What purpose does creating a separate ScreenShake and ScreenShakeActions with all the addedd “complexity” of a singleton serve? In my mind the effect (ScreenShake) and to react to events and trigger it (ScreenShakeAction) can happily live in the same class, I can’t really find a strong argument for the need to separate them.

I know just becuse something works (my code example later) it doesn’t mean it’s “right”, but I was just wondering if there’s any conscious design decision I might have missed in the video why this implementation was done using thesingleton pattern and separate classes?

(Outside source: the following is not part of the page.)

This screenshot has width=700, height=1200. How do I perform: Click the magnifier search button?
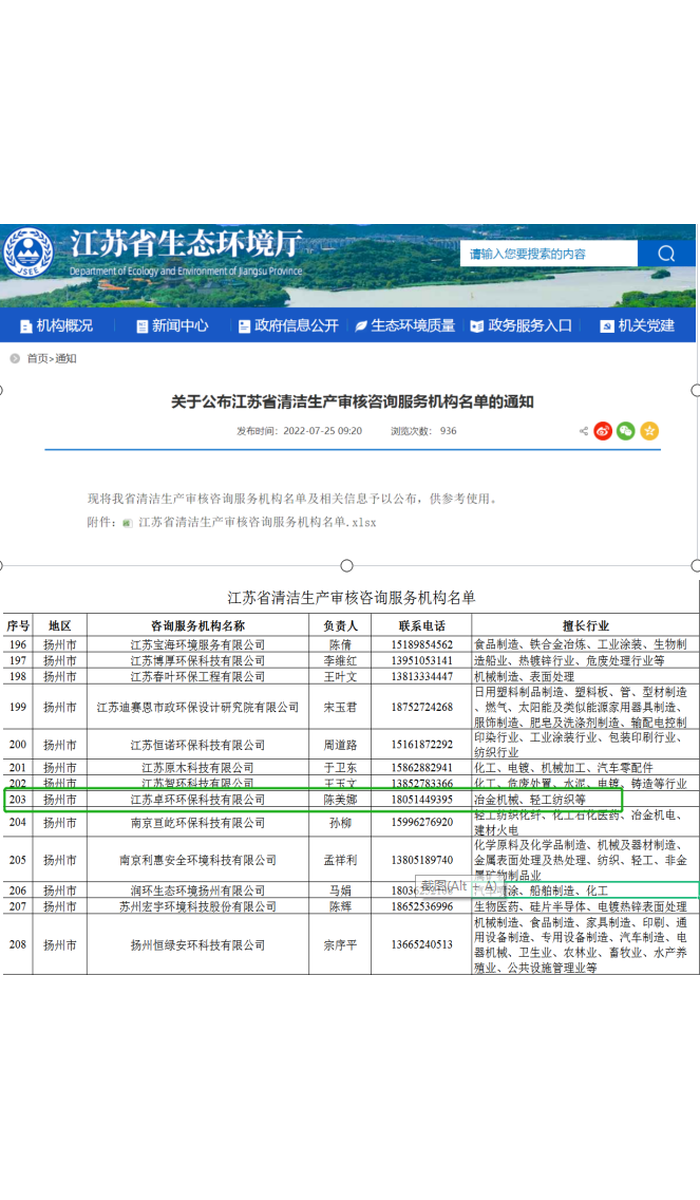(666, 254)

Wouldn’t it be easier, simpler and more readable to do something like this? Any pitfalls, downsides to this implementation?

using UnityEngine;

public class ScreenShake : MonoBehaviour {
    private CinemachineImpulseSource cinemachineImpulseSource;

    private void Awake() {
        cinemachineImpulseSource = GetComponent<CinemachineImpulseSource>();

    private void Start() {
        ShootAction.OnAnyShoot += ShootAction_OnAnyShoot;

    private void ShootAction_OnAnyShoot(object sender, ShootAction.OnShootEventArgs e) {

    public void Shake(float intensity = 1f) {

I think the best way to see the purpose behind the separation is to ask yourself:

“How well does my ScreenShake code work if there is no ShootAction class?”

In this case your code ScreenShake code would break if there was no ShootAction class in your project. The ScreenShakeActions class acts as a link between the two solutions so that the ScreenShake code can be called by the ShootAction class without breaking that independence.

This is useful because it lets us re-use our ScreenShake class across multiple projects and situations. As an example you could use ScreenShake in a driving game where you want the screen to shake each time you hit an obstacle. Then you would create a ScreenShakeCrash class (similar to our ScreenShakeActions class) where you subscribe to an event that is called each time you crash and then calls the ScreenShake.Instance.Shake() method.


Yup like @Synith mentioned the issue with that code is the ScreenShake is now tightly coupled with ShootAction. It will break if ShootAction no longer exists.

ScreenShake is a very nice general effect that pretty much every game uses, so having it be completely separate from any game specifics is a good thing.
That way you can copy paste the ScreenShake class into other projects and the only thing that is project specific would be the in-between class like ScreenShakeActions.

But yes if all you care is just this one game then listening to the events directly on that class would indeed work.


Makes perfect sense. Thank you both and thanks for the great tutorial.